[Openstack-operators] Openstack team size vs's deployment size

Tim Bell Tim.Bell at cern.ch
Thu Sep 8 16:29:43 UTC 2016

It is a difficult calculation to make for me:

-          Shared services like Facilities/Hardware repair/Network…

-          Expectation for new functions since upstream has made them available

-          The user support effort has increased significantly as more users come online

-          Application cloud-readiness is another factor, are the applications able to handle infrastructure outages.

Would be a very interesting topic for an Ops session at Barcelona and I suspect the larger deployments are aiming to approach O(1) staffing, i.e. no problem to add another X% resources to the cloud with only a <<X% increase in staff but understanding the best practices and some advice (such as < 1 FTE will be challenging) would be helpful.


From: "Kris G. Lindgren" <klindgren at godaddy.com>
Date: Thursday 8 September 2016 at 17:52
To: "Van Leeuwen, Robert" <rovanleeuwen at ebay.com>, openstack-operators <openstack-operators at lists.openstack.org>
Subject: Re: [Openstack-operators] Openstack team size vs's deployment size

I completely agree about the general rule of thumb.  I am only looking at the team that specifically supports openstack.  For us frontend support for public clouds is handled by another team/org all together.

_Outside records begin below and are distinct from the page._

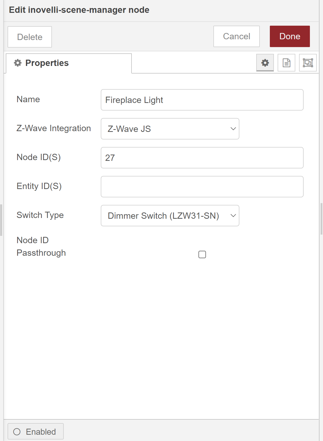Open node description document icon
This screenshot has width=323, height=441.
[x=286, y=63]
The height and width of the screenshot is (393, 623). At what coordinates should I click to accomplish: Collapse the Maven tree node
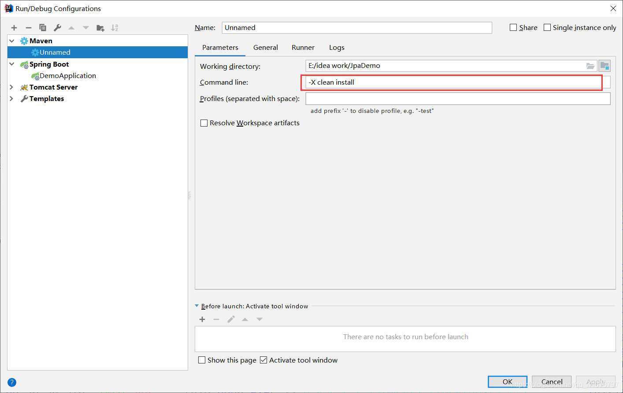(x=11, y=41)
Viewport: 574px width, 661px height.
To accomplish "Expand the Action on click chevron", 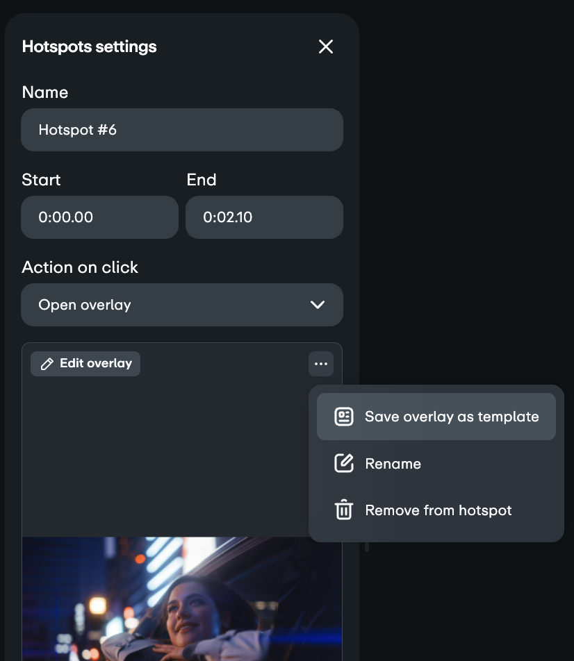I will click(x=318, y=305).
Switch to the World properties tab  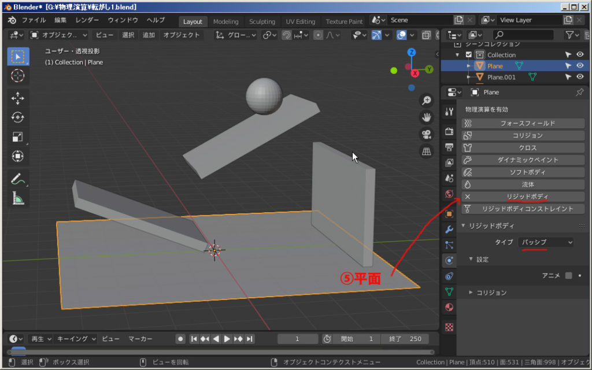tap(449, 195)
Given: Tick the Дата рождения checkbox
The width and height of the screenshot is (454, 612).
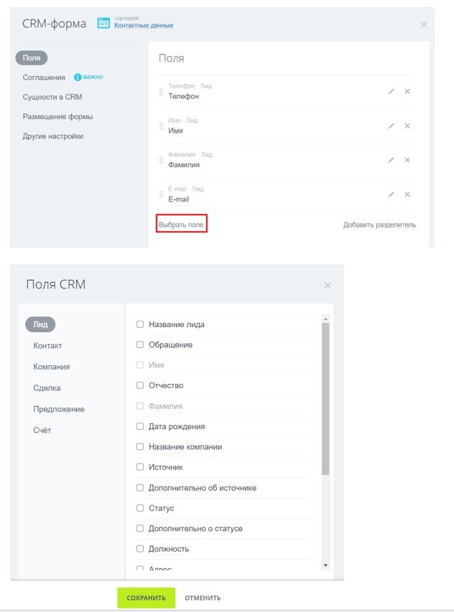Looking at the screenshot, I should pyautogui.click(x=140, y=426).
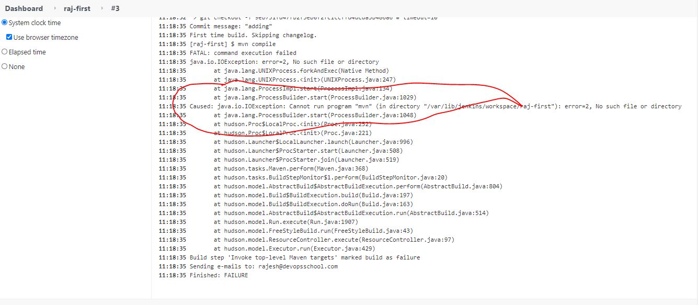
Task: Click the 'Finished: FAILURE' console line
Action: 219,275
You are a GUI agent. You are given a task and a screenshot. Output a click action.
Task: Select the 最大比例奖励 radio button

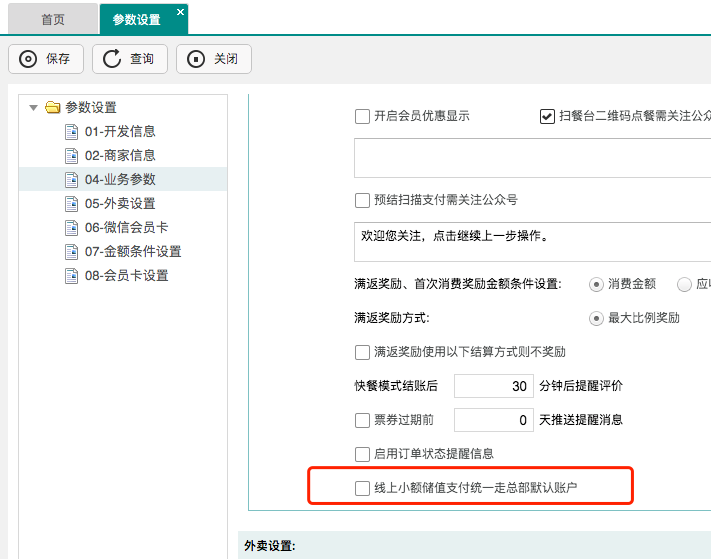(x=597, y=318)
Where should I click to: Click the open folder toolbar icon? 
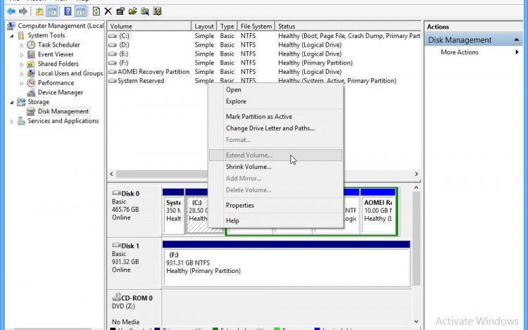[132, 11]
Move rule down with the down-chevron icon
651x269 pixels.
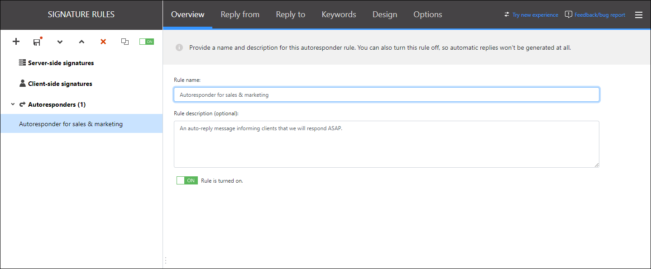click(60, 42)
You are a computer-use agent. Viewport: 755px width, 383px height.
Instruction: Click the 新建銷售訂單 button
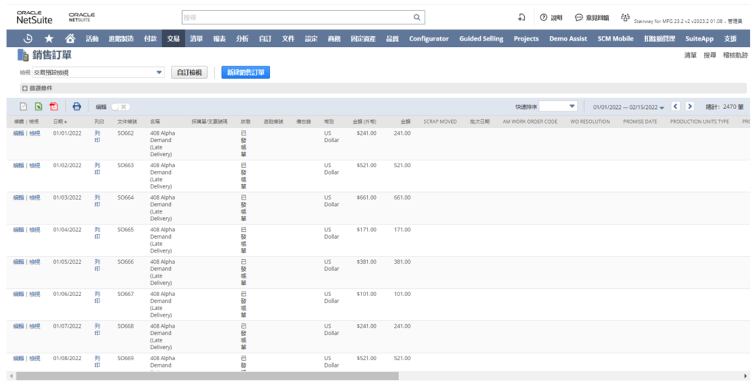[246, 72]
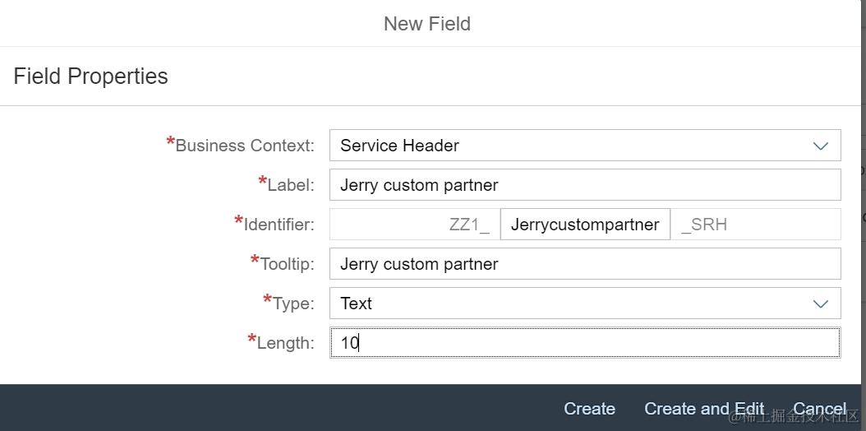Image resolution: width=866 pixels, height=431 pixels.
Task: Expand the Business Context dropdown arrow
Action: (820, 146)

So what I am looking at is the people who are in charge of the care/feeding of the openstack system specifically.
Which means: people who do the dev work on openstack, community participation, the integrations work, the capacity monitoring and server additions, the responding to alarms/monitoring around openstack, the POC of new features.  Any automation work specifically around openstack.  Any testing specifically done against openstack.

For us we have both private and public clouds in 4 different regions.
We try to maintain either N or N-1 release cadence.
We build our own packages.
We have lots of existing legacy systems that we need to integrate with.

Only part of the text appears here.